Financial institutions and other companies that hold hard-to-value assets should prepare now to guard against the risk of mismarking illiquid instruments during the economic fallout of the COVID-19 pandemic. Ensuring adequate marking and valuation policies in the following areas can decrease the risk of mismarking fraud:
- Adopting Written Policies and Procedures. Written policies and procedures on asset valuation can decrease the risk of mismarking fraud. This will help create a company culture in which mismarking fraud is not tolerated. If written policies and procedures already exist, companies should review them to ensure that they contain clear instructions on who is responsible for marking illiquid assets and how those assets must be valued.
- Implementing Robust Training. Companies should implement robust training to ensure all relevant employees understand company policies on valuing illiquid assets.
- Increasing Supervision. Increasing supervision of asset managers and traders, and their valuation practices, can decrease the possibility of valuation fraud. This is especially true today when employees are working remotely, which itself increases the chances of valuation errors and mismarking. Supervisors should look for the deviations in standard marking processes that regulators target when bringing mismarking cases.
- Strengthening Price Verification Functions.

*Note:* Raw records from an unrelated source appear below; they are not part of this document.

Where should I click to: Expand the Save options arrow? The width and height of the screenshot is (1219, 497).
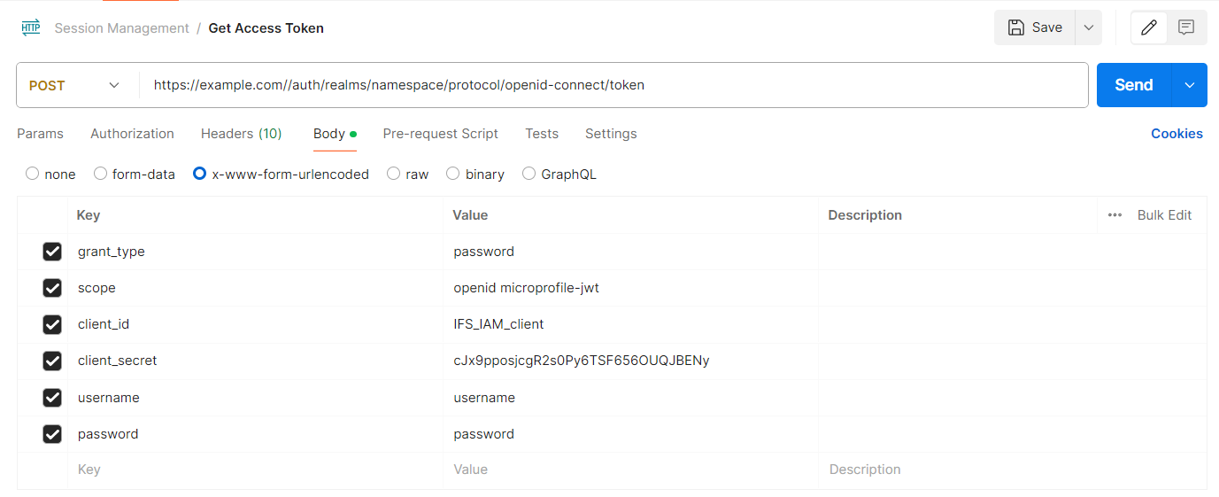click(1088, 27)
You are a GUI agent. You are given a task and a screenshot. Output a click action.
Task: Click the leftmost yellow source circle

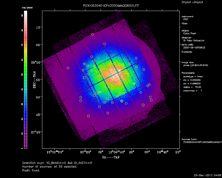click(x=68, y=68)
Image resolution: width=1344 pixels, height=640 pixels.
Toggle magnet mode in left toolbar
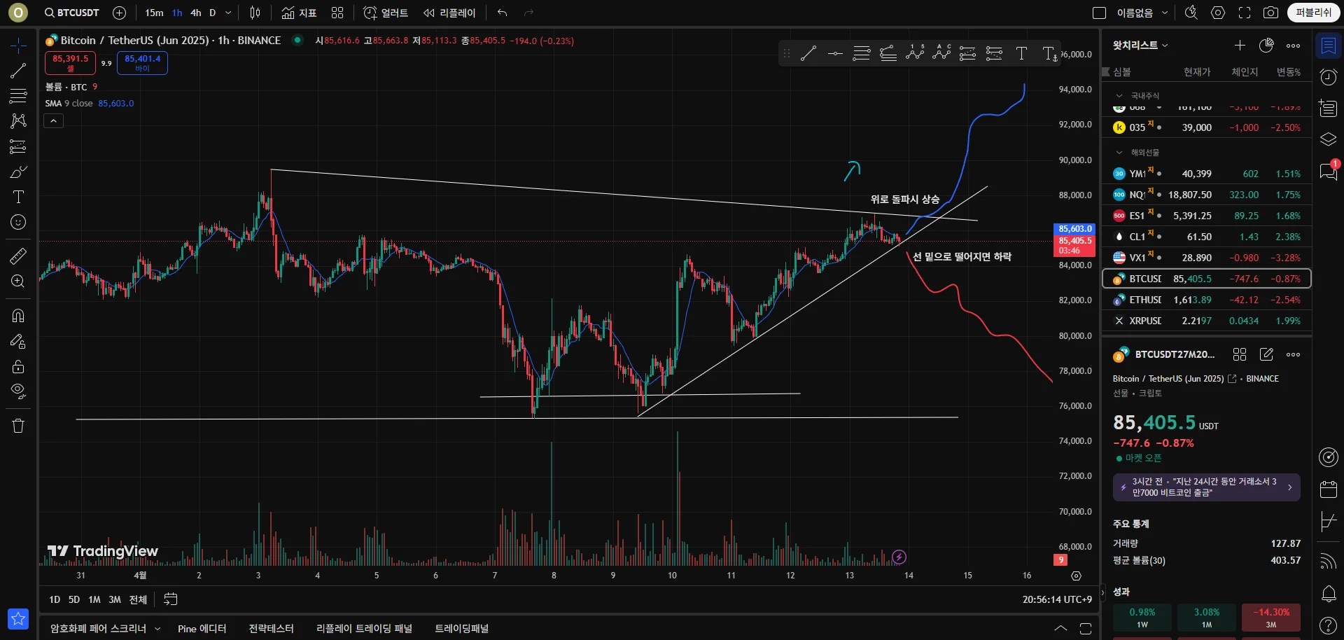tap(18, 316)
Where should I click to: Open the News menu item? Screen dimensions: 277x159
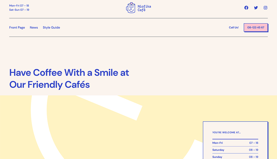point(34,27)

Companies should strengthen their price verification systems and protocols and conduct regular audits on the prices selected for illiquid instruments.
- Retaining an Independent Third-Party Valuation Provider. Companies should consider contracting with independent firms to obtain an objective valuation to consider as part of the company’s own marking process.
- Keeping Records. Companies should keep and maintain records of their processes used to value illiquid assets.
Finally, it is important to implement these policies and procedures now. It is always preferable to proactively discover and remedy a potential securities law violation than to learn of a potential violation for the first time from the government.